TL; DR

If you want to use Kubernetes with SELinux and mount PersistentVolume, you have to make sure your mounted FS has labels. You can do it with the mountOptions -o context="system_u:object_r:container_var_lib_t:s0" and if your driver doesn’t support it, you can write an SELinux policy like this one.

The premise

The problem came from a customer who is using Docker Enterprise with CSI Driver for VxFlexOS (now PowerFlex), and SELinux enforced on the nodes.

Anytime a Pod tried to write data on the PersistentVolume, we had Permission denied error from the OS.

SELinux relies on file label (sometimes call context) in the file extended attributes to apply its policies. For examples below :

ls -lZd /root /home /etc
drwxr-xr-x. root root system_u:object_r:etc_t:s0 /etc
drwxr-xr-x. root root system_u:object_r:home_root_t:s0 /home
dr-xr-x---. root root system_u:object_r:admin_home_t:s0 /root

By default, on a newly formatted and mounted FS the files are unlabeled :

mkfs.ext4 /dev/loop0
mount -o loop /dev/loop0 /media/xxx
ls -Z
drwxr-xr-x. root root system_u:object_r:unlabeled_t:s0 xxx

On the customer setup, it was forbidden to do any action on an unlabeled file.

How to get the new FS labeled ?

The typical way to relabel a directory is to use the command restorecon against the mount point, which will restore the security context and label.Because we are in a containerized environment with volumes dynamically mounted by Kubernetes, this is not realistic to expect the restorecon command to be executed each time a volume is mounted.

Another option, especially suitable to big FileSystems with many files, is to can create a file named .autorelabel at the root level, so it forces a relabel on the mountpoint.

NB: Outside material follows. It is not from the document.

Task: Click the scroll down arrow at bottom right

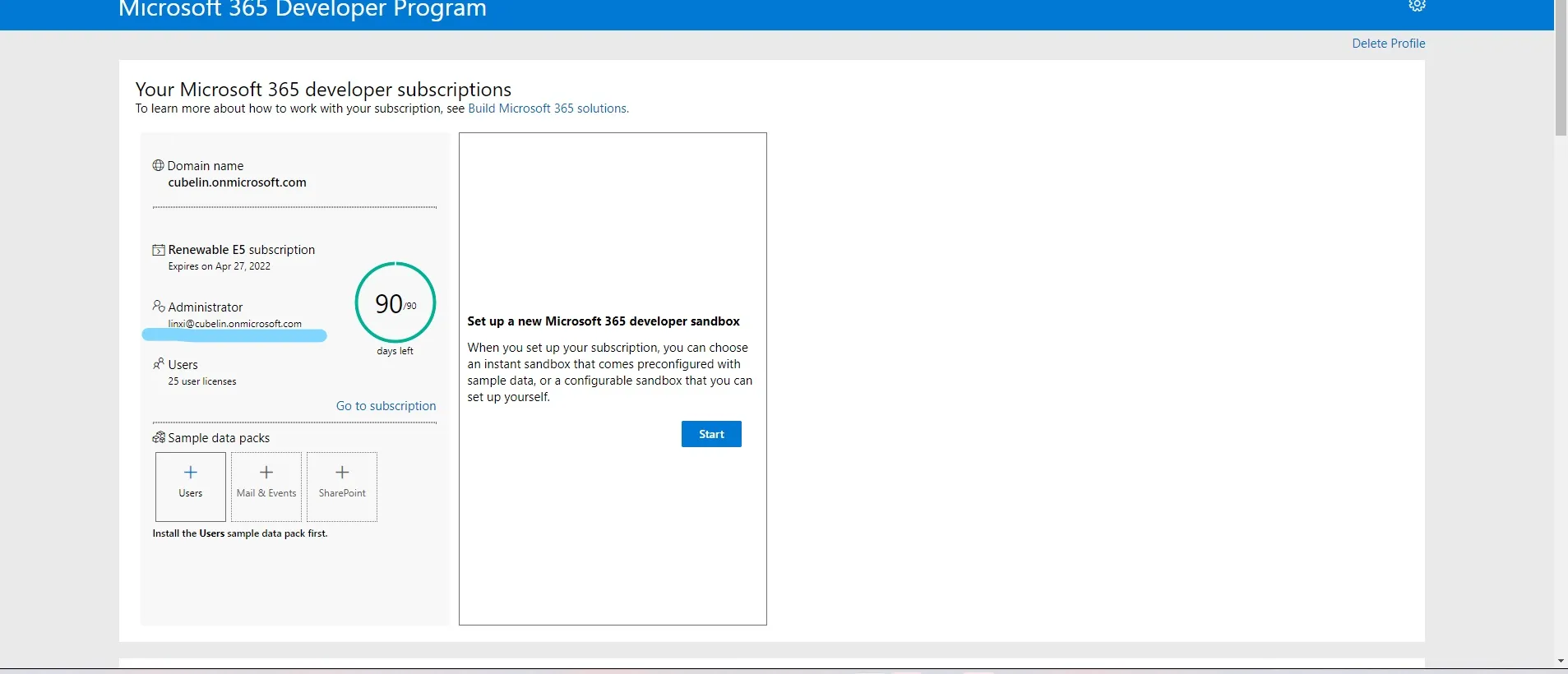Action: tap(1561, 661)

Slightly better but, still, not feasible in a dynamic environment like ours.

A better option is to mount the FS with the context option. That option is my favorite ❣

Unfortunately, the DellEMC CSI drivers don’t have the mountOption capability at the time of that post. That feature is on the roadmap, but in the meantime, I needed a plan B.

The last possibility and the one we implemented is to write a specific policy to allow containers to manipulate unlabeled files and directories.

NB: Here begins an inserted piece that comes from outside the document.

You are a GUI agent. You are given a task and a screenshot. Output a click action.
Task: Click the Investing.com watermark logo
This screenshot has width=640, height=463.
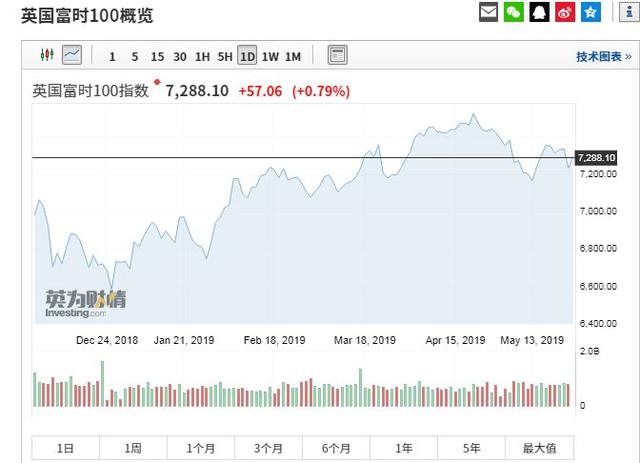coord(84,304)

Since SELinux follows a model of the least-privilege (aka you can’t do anything except if explicitly allowlisted), the challenge was to have all the syscalls a container needs to do their job.

To get inspiration, I hijacked policies given in the SELinux Project and came up with that list : class file { create open getattr setattr read write append rename link unlink ioctl lock };

The full policy is :

module vxflexos-cni 1.0;

require {
    type unlabeled_t;
    type container_t;
    class file { create open getattr setattr read write append rename link unlink ioctl lock };
    class dir { add_name create getattr ioctl link lock open read remove_name rename reparent rmdir search setattr unlink write };
}

#!!!! WARNING: 'unlabeled_t' is a base type.
allow container_t unlabeled_t:dir { create open getattr setattr read write link unlink rename search add_name remove_name reparent rmdir lock ioctl };
allow container_t unlabeled_t:file { create open getattr setattr read write append rename link unlink ioctl lock };

To compile it, you will need the SELinux Devel package (in Fedora : dnf install selinux-policy-devel.noarch will do) and then compile the policy with : make -f /usr/share/selinux/devel/Makefile. To install the newly compiled policy run : semodule -i vxflexos-cni.pp.

Wrap-up

mountOptions capability is coming with every Dell Technologies CSI driver in the incoming months.

The Gentoo website is a gold mine of information for SELinux ! To understand better the issue, I mostly read these pages on Labels, the Tutorial to create a policy, and SELinux Project Policies.